Pre-dinner drinks: Miniature Brandy Alexanders

Brandy Alexanders are my hands down favourite cocktail. Creamy, a touch chocolaty with a delightful scent.
Simple to prepare..
  1. Equal parts of brandy, crème de cacao and pouring cream.
  2. Shake over ice in a cocktails shaker.
  3. Serve in shot glasses and dust with grated nutmeg.
Cute, chocolaty and tasty!
(no pic, sorry...)

EntrĂ©e: Heston’s vanilla butter and sea bass red fish.

As it turns out, getting sea bass in Australia is pretty much impossible. Impractical at least. So, I dutifully went to the good quality fish place and asked for advice. The nearest thing identified to sea bass was Red fish. Yes, it’s actually called that.

(admission: I don’t cook fish often, and thus know very little about choosing fish. I might have been completely misled, but we work with the information we have.)

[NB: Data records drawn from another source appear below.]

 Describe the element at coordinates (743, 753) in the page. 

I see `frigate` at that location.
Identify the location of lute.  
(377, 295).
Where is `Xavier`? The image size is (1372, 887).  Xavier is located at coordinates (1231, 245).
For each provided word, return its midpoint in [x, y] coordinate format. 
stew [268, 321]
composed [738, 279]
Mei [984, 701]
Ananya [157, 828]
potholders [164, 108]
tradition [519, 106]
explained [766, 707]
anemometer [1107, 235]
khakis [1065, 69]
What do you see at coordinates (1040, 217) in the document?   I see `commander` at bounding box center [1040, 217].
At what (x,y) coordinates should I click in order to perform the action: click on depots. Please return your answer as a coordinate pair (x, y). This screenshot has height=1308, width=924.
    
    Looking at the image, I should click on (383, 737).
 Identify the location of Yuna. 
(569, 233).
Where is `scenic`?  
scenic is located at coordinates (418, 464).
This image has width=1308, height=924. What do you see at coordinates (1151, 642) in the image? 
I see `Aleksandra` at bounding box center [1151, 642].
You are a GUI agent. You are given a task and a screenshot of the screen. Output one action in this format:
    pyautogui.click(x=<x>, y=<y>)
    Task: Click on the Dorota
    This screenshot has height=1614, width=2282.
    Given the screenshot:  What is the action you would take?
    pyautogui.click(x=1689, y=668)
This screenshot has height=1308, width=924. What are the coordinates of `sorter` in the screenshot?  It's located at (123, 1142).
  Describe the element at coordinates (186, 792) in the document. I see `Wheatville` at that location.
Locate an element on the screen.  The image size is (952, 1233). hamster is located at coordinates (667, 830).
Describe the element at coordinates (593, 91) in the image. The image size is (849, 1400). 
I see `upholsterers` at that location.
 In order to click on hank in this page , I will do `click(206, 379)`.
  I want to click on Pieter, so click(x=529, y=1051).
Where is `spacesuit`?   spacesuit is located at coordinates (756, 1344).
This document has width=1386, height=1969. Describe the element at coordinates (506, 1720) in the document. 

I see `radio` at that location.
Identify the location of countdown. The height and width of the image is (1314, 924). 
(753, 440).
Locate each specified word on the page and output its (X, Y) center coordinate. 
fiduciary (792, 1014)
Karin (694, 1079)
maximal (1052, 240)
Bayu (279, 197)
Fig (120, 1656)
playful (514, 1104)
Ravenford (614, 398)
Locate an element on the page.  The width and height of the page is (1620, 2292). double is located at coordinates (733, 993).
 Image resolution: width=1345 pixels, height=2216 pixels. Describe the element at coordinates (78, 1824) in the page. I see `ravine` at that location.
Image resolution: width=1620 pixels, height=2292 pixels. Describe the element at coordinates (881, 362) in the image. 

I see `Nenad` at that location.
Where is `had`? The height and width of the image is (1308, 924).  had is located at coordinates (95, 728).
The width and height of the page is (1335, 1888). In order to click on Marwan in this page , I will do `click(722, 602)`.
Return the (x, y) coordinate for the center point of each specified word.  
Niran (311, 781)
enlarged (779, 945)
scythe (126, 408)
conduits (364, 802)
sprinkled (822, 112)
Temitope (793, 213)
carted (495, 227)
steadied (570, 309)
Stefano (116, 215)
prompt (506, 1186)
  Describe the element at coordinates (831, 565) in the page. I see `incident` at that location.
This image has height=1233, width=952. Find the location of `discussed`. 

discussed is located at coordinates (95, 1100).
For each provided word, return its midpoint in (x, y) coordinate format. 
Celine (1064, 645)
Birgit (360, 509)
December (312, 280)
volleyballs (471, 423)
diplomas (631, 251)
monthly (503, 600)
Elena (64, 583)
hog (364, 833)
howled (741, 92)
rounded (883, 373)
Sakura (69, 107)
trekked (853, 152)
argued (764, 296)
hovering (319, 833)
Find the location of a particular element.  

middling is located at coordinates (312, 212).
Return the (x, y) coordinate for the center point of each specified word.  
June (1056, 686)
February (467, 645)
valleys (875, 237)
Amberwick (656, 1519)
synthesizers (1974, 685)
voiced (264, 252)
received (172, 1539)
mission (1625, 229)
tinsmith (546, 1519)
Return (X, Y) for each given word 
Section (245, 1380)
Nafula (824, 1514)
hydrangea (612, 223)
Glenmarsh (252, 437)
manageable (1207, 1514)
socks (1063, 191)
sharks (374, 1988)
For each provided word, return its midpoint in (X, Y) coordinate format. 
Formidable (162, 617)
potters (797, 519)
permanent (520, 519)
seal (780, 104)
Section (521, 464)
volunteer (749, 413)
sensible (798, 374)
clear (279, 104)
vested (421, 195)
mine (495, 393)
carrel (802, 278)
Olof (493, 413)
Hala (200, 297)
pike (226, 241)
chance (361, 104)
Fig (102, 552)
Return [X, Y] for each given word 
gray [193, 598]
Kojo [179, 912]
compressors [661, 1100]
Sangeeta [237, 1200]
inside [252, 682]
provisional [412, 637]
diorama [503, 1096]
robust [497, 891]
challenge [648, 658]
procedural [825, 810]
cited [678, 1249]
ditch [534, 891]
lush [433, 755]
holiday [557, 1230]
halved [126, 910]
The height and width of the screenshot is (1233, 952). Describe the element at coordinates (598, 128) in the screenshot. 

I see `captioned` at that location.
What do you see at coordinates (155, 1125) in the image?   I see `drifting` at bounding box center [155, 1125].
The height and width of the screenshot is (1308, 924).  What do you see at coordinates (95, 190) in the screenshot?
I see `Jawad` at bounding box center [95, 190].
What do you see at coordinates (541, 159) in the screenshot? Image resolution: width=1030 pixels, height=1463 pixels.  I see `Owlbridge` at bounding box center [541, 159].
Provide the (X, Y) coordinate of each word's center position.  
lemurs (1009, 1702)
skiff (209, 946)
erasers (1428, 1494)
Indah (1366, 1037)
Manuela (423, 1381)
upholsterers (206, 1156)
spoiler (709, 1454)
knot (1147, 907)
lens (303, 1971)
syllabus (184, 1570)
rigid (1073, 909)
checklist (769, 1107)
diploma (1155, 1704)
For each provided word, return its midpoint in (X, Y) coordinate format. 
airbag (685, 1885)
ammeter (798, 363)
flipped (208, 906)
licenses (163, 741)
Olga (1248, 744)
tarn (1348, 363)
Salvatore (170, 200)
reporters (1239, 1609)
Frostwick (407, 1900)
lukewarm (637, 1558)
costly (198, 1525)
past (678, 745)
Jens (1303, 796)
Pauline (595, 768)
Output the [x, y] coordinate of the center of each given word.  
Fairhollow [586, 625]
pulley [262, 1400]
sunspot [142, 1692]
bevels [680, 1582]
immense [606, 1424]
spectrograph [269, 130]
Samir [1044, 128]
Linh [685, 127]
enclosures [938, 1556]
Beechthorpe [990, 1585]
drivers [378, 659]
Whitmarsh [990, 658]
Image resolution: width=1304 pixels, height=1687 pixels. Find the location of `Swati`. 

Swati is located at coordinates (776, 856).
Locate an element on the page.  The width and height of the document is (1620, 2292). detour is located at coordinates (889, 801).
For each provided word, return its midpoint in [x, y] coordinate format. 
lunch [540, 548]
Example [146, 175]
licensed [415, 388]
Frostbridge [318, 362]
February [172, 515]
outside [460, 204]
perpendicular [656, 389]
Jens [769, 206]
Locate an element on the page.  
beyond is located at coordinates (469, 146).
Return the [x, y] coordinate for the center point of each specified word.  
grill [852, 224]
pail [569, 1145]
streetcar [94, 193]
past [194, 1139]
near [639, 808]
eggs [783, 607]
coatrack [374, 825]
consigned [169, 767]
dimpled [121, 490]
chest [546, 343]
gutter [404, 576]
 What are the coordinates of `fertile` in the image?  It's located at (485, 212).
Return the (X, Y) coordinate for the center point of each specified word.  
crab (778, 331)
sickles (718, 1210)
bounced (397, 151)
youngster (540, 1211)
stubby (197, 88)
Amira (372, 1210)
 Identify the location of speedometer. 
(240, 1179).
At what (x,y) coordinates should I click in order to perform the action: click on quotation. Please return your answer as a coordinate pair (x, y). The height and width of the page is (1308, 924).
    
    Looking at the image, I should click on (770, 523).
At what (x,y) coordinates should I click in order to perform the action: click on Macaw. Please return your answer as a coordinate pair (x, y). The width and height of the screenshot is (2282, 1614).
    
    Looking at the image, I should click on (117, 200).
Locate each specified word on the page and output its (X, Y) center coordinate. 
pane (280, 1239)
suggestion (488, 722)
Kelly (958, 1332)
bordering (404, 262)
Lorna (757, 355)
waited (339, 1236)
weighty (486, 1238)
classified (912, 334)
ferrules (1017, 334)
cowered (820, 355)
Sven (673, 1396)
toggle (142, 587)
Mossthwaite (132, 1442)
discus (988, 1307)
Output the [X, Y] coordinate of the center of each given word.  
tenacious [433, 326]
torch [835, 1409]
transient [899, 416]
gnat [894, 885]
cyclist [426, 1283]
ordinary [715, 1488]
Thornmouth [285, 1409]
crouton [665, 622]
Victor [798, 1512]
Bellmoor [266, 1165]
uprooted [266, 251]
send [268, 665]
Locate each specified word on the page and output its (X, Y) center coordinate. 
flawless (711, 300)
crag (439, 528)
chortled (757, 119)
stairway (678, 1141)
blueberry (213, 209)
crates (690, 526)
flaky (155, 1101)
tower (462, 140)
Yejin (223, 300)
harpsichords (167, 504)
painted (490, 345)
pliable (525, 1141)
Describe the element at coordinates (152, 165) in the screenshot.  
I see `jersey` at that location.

This is actually a very simple recipe. Or rather pair of recipes.

Vanilla butter

Having learned a thing or two about Heston’s quantities, I looked up how much butter I would actually need for the 8 serves I was making. Then scaled accordingly. This was an excellent plan, and one I recommend. Unless you can think of using a lot of frozen vanilla butter in your future. Perhaps your freezer is larger than mine, but I just don’t have the space.

Anyway this is dead easy.
Take vanilla pods. Cut them open and scrape out the seeds. Decide that throwing them out is a big waste and stick them in a zip-lock bag for the next time you make ice cream.
Let the butter soften a bit.
Mix the vanilla seeds through the butter.
Shape the butter into a log shape on your wax paper, roll it up and finesse the log shape a bit.
Put the log in the freezer.
 
When ready to serve, slice into the number of serves you planned. Ta da!


Sea bass Red fish

This bit is really kind of straight forward. Take a hot pan, cover the bottom with oil. Put the fish in it. (I also cooked some asparagus in butter on the side. This is also a Heston recipe, but really. There's not much more to it than that. Oh, and salt and pepper).

When you fish is cooked, put the asparagus on the plate....

Add some fish and a disk of butter...
Get photographed looking dorky serving... (Note my Lolly Shop owner 1950s polka dot dress!)
 Serve and let the melty butter become sauce-like!

Things I learned.

  • I need two pans (and probably a larger stove top) if I am going to cook fish for eight people again.
  • I'm glad I wore my apron, as the hot spitting oil from the fish was a bit ... energetic. I think it may have scared the guests a bit.
  • The 10g of butter per person was just right, don't bother making more vanilla butter than you need.

Verdict:

This was nice. Not.. "amazing, oh-my-god" but tasty and very good bang-for-effort. Makes a good starter. The vanilla was nicely savoury and interesting as your brain tried to figure out if it should be tasting sweet, but wasn't. The red fish was a bit.. average. Not bad, but really I thought it just tasted like white fish. I don't know if sea bass is more flavoursome?? It made a good backdrop to the vanilla butter and was suitably white and soft with nice mouth-feel. Of course, it could be my novice fish-cooking skills (at anything except salmon anyway) that stopped it being amazing.

The asparagus was very nice cooked in butter. I wish I could do it all the time, but wow so unhealthy! But delicious as a special occasion and worked very well with the buttered fish.

Taster opinions

Generally people liked the dish, with positive comments. Most people enjoyed the vanilla butter after the initial surprise. It made a suitable entrée and start to my Lolly Shop theme!